Small Group Study / Produced by partner of TOW
What is god up to

This lesson is part of God's Story of Work for Kids, a 12-week curriculum that teaches children to see work through God's perspective.

This Week's Focus: God is working to restore the world

This week we learned that God is actively working to restore the world back to his original good design. We see his commitment to do this in how he sent his only son, Jesus, to pay the price for sin. The primary focus of God's restorative work revolves around four key relationships - our relationship with God, our relationships with each other, our relationship with our self, and our relationship with creation. As children of God, we have the special privilege of partnering with God in his work of restoring these relationships back to his design.

Do This Week's Workout: Restorers in Action

The Weekly Workout is a great way you can work out the week's focus with your child. Invite the whole family into this time. God is at work.

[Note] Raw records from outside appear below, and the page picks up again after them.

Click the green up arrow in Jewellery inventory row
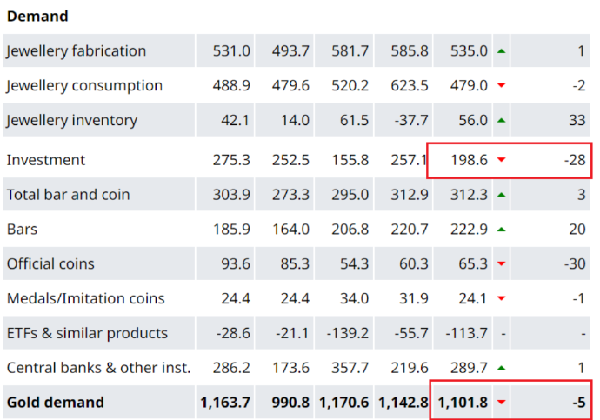The height and width of the screenshot is (420, 600). (x=501, y=121)
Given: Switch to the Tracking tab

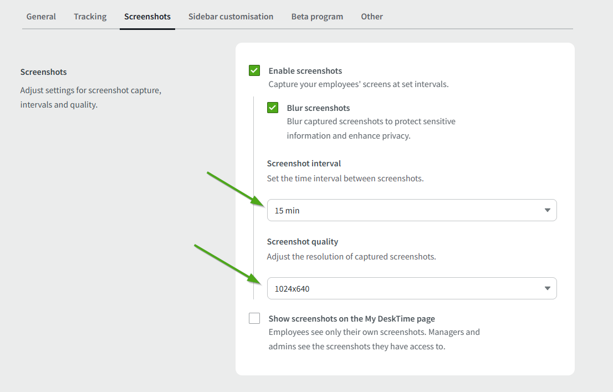Looking at the screenshot, I should (90, 17).
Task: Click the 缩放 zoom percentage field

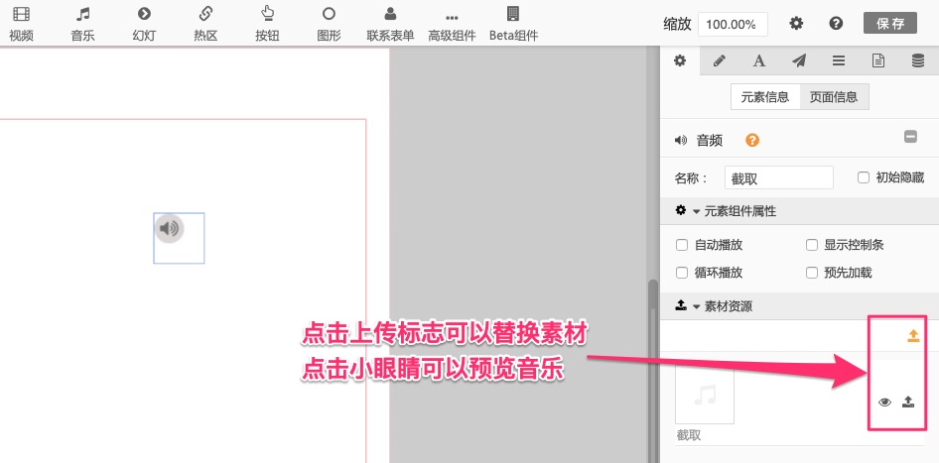Action: [733, 25]
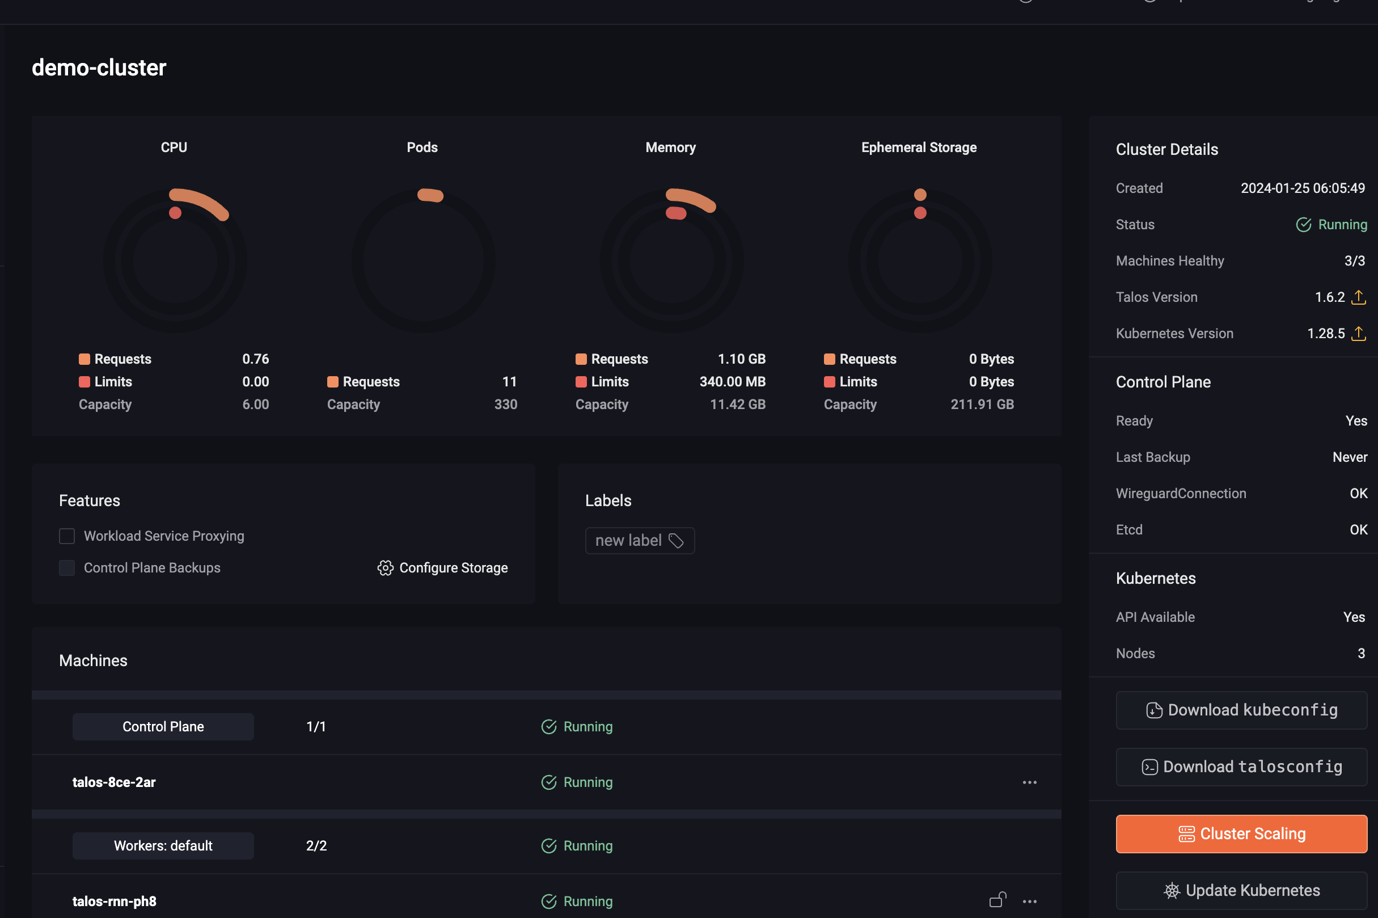Open Cluster Scaling
Viewport: 1378px width, 918px height.
click(x=1241, y=834)
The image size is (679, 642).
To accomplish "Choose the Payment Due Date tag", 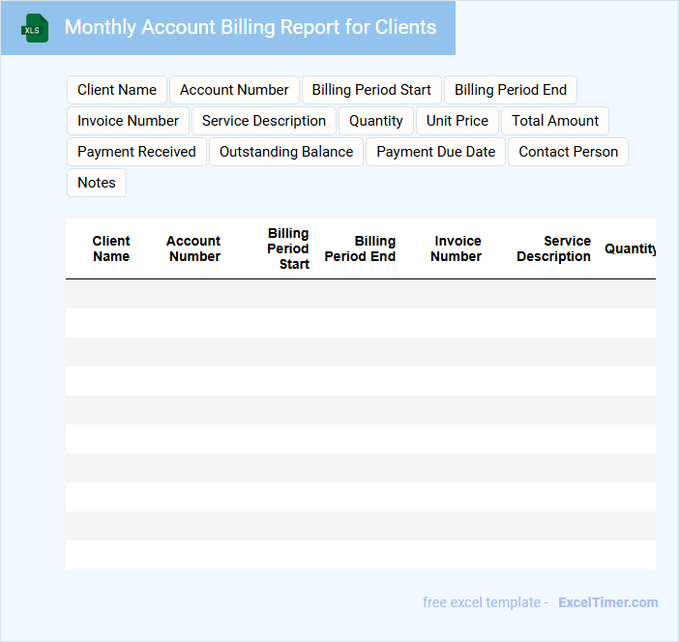I will tap(435, 152).
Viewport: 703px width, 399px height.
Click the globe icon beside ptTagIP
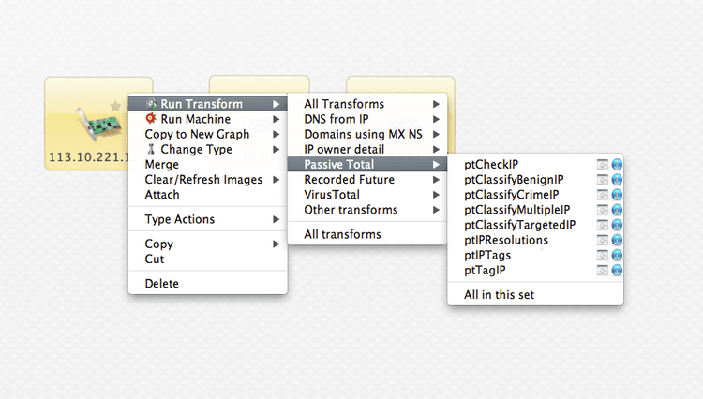point(617,271)
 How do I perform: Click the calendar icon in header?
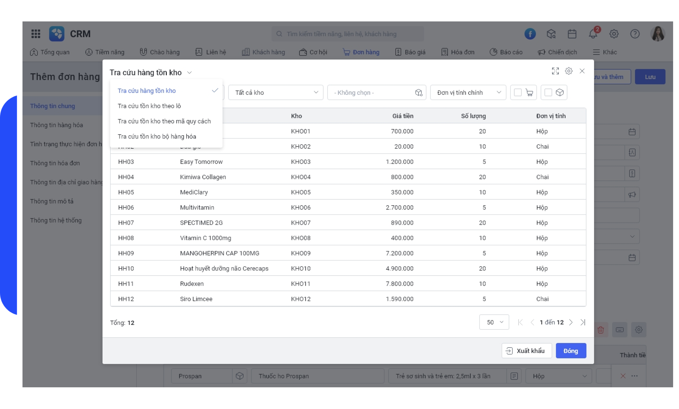[572, 34]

Invite God into this time as you begin. Pray together and ask God where he might be inviting you as a family to partner with him. Together, choose one area from the list below to partner with God in restoring and think about one specific thing you can do together in that area that will help bring this relationship closer to what God desires. Some ideas are listed below to help spark your own:

Relationships with God

  • Prayer walk a neighborhood. As you walk, take turns praying out loud for what you feel led to pray for. You can invite God into homes and families, ask him to provide jobs for those out of work, etc.
  • Invite a friend to attend church and share a meal afterwards.

Relationships with each other

  • Each member of the family can think of one relationship that is not doing well and design a way to show love to that person, whether through a card, reaching out to talk to them, etc.
  • Reach out as a family to a neighbor who is alone.

Relationships with self

  • Ask each family member to take a moment to think about one way he or she struggles in being comfortable in his or her own skin. Help each other think together about what would help. Note: It's so important that if you address this, you make the effort to listen and ask questions instead of offering only solutions. Validate the person and show you care about how what was shared makes him or her feel.

Relationships with creation

  • Think of a way that as a family you can live greener lives. Decorate cloth bags to bring to the grocery store, or do a home audit of your energy use as a family.

Talk about it: How was it to make intentional effort to partner with God in restoration? What was hard, what was easy? What did you learn about God in the process?